On 27.1.2011 Petition No.28/2011 for execution of the decree dated 30.10.2010 was filed by the plaintiff. Notices of execution petition were issued to the defendant and again the same are stated by the counsel for the plaintiff to have been served on the defendant. Despite service of notice on the execution petition on 5.2.2011 the defendant did not appear. Therefore the learned Executing Court on 28.3.2011 pursuant to decree dated 30.10.2010 executed the conveyance deed in favour of the plaintiff-decree holder qua the suit property in terms of the ex-parte decree dated 30.10.2010. 4. An application under Order 9 Rule 13 CPC then came to be filed by the defendant on 13.4.2011 by the defendant. The said application was not accompanied by any application under Section 5 of the Limitation Act seeking to show the “sufficient cause” for condonation of delay in filing belatedly the application under Order 9 Rule 13 CPC on 13.4.2011 against the ex-parte decree dated 30.10.2010. The case of the defendant instead was that limitation for the purpose of application under Order 9 Rule 13 CPC against the ex-parte decree dated 30.10.2010 be computed with reference to his purported date of knowledge, which according to him was 9.4.2010. The defendant denied having been served in the execution application but not in the suit and having been served a copy of the order of interim injunction dated 22.10.2009. 5. The application under Order 9 Rule 13 read with 151 CPC was opposed by the plaintiff on various grounds. For one, the application under Order 9 Rule 13 CPC filed on 13.4.2011 in respect of the ex-parte decree dated 30.10.2010 was barred by limitation in terms of Article 123 of the Limitation Act. It was submitted that in terms of aforesaid Article 123, where summons in a suit are duly served, the limitation is to be computed from the date of the decree (in this case 30.10.2010) and not from the date of knowledge. It was pointed out that summons in the suit were admittedly served on the defendant on 7.10.2009. Further, even the interim ex-parte injunction order dated 22.10.2009 was served upon the defendant on 27.10.2009. The receipt of service of the interim order dated 22.10.2009 duly signed by the defendant on 27.10.2009 was exhibited as A/2. Mr.

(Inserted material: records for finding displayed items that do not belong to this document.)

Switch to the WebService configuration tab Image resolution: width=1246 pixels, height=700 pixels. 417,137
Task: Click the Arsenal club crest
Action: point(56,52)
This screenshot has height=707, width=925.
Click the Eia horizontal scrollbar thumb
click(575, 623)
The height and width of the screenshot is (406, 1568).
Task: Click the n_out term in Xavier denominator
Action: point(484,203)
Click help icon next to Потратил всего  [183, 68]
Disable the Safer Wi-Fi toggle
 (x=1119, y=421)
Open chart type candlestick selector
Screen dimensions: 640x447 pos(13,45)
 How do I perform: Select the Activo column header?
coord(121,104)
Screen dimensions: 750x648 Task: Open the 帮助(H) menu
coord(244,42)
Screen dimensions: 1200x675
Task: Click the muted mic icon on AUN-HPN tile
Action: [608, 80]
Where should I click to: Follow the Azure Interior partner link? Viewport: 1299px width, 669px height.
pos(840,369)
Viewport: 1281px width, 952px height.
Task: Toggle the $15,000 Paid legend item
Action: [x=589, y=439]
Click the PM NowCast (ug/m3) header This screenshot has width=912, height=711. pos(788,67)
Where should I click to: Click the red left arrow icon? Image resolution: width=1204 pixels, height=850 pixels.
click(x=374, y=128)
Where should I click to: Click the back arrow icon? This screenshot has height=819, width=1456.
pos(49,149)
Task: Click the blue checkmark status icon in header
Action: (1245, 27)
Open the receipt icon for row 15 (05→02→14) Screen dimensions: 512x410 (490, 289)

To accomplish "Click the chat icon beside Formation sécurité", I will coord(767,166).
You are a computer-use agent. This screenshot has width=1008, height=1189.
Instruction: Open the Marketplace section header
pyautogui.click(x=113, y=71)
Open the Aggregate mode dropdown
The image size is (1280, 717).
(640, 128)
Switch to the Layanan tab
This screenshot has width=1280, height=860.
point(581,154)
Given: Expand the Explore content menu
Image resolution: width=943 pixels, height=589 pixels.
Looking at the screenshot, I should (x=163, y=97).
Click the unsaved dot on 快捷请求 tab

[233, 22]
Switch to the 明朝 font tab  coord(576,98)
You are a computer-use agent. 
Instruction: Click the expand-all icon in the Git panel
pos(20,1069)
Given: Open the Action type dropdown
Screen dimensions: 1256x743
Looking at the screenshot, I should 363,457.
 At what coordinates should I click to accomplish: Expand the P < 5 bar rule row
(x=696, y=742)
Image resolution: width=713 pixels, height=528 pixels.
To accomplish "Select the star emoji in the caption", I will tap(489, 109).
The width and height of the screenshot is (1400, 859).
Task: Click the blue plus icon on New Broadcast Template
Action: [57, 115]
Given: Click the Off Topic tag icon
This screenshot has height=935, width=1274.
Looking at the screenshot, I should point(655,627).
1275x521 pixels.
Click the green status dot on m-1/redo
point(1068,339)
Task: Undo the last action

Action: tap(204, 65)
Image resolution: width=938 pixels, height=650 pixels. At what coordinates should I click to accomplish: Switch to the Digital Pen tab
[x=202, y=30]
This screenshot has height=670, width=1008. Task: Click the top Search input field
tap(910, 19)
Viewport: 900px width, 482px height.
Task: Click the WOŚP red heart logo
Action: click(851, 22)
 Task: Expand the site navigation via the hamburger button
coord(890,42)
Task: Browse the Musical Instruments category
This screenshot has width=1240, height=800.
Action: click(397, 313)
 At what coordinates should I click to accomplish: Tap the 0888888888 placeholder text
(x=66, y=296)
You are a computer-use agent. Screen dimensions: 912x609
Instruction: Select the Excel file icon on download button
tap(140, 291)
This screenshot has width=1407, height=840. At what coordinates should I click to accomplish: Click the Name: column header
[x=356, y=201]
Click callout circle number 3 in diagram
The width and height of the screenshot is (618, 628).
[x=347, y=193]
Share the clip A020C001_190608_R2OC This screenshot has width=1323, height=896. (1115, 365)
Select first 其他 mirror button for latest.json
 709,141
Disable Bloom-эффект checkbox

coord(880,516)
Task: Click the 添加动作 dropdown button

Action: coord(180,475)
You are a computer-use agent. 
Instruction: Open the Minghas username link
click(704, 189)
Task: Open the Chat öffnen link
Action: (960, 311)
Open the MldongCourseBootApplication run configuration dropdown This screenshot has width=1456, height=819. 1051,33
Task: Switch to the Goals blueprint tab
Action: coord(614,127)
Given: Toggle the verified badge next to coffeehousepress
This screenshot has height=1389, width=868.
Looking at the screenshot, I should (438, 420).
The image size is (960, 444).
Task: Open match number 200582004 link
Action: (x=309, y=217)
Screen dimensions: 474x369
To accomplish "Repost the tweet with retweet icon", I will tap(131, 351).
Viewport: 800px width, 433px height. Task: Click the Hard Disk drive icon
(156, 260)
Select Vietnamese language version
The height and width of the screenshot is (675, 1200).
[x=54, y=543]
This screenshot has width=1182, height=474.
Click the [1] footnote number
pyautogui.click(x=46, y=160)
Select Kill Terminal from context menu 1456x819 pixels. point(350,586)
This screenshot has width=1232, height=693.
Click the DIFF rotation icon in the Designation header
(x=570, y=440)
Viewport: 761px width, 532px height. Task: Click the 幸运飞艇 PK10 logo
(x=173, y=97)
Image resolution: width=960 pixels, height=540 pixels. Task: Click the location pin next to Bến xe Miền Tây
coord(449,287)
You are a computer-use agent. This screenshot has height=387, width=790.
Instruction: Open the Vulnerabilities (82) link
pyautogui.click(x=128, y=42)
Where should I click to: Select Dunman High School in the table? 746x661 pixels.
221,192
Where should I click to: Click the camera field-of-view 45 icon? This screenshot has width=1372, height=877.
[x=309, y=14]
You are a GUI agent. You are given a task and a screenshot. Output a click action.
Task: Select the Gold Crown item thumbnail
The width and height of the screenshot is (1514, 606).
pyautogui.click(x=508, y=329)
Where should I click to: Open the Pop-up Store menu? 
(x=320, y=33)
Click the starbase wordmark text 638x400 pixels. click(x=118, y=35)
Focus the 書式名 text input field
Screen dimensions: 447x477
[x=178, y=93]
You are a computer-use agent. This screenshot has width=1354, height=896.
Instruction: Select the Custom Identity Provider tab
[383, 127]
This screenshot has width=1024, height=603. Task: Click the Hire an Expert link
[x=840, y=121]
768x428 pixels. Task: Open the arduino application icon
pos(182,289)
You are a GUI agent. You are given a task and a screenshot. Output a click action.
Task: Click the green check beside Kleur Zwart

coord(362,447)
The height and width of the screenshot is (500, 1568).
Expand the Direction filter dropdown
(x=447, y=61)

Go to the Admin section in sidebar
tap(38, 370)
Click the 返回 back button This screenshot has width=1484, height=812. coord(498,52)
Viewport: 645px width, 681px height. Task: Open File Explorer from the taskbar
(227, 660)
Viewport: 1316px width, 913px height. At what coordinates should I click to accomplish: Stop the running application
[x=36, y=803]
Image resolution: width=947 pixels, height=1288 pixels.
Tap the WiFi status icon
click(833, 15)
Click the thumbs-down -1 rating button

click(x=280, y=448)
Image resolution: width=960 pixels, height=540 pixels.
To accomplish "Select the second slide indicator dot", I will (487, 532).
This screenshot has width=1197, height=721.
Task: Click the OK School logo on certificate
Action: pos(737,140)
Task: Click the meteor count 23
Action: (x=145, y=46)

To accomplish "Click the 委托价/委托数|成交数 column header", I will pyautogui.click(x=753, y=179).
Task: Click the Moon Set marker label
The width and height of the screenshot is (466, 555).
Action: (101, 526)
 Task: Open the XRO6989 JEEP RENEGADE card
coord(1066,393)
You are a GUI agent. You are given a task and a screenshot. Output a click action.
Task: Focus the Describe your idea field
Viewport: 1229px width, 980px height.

It was pointed out that summons in the suit were admittedly served on the defendant on 7.10.2009. Further, even the interim ex-parte injunction order dated 22.10.2009 was served upon the defendant on 27.10.2009. The receipt of service of the interim order dated 22.10.2009 duly signed by the defendant on 27.10.2009 was exhibited as A/2. Mr. Saiyad Osaf Hussain, the process server entered the witness box as NAW-4 and stated that he had himself served the copy of the injunction order dated 22.10.2009 on the defendant. He remained unshaken in his cross examination. It was submitted that the Executing Court on 28.3.2011 executed the conveyance deed pursuant to ex-parte decree dated 30.10.2010 in favour of the plaintiff with regard to suit property. In the circumstances detailed hereinabove it was prayed that application under Order 9 Rule 13 CPC be dismissed. The trial court vide its impugned order dismissed the application under Order 9 Rule 13 CPC. Hence this civil miscellaneous appeal. 6. Counsel for the defendant has submitted that Order 9 Rule 13 CPC should be liberally construed in view of the desire of the courts that all matters should be adjudicated on merits and not ex-parte. It was submitted that in the facts obtaining, the limitation was to be computed from the date of knowledge of defendant i.e. on 9.4.2010 and not from the date of the ex-parte decree dated 30.10.2010, as the defendant in spite of receiving summons in the suit on 7.10.2009 had lost the same. He was therefore unaware of the next date in the suit before the trial court and could not attend the proceedings of the suit. Reference has been made by the defendant's counsel to the judgment of the Hon'ble Supreme Court in case of Bhagmal vs. Kunwar Lal ( (2010) 12 SCC 159 ) and in the case of M.K. Prasad vs. P. Arumugam ( (2001) 6 SCC 176 ), wherein the Hon'ble Supreme Court has indeed observed that a liberal view on application under Order 9 Rule 13 CPC should be taken, as the decree-holder can be compensated in terms of cost. Aforesaid cases, to my mind, are however not apposite to the facts of the present case. 7. In the instant case, the application under Order 9 Rule 13 CPC was filed on 13.4.2011 seeking setting aside of the ex-parte decree dated 30.10.2010.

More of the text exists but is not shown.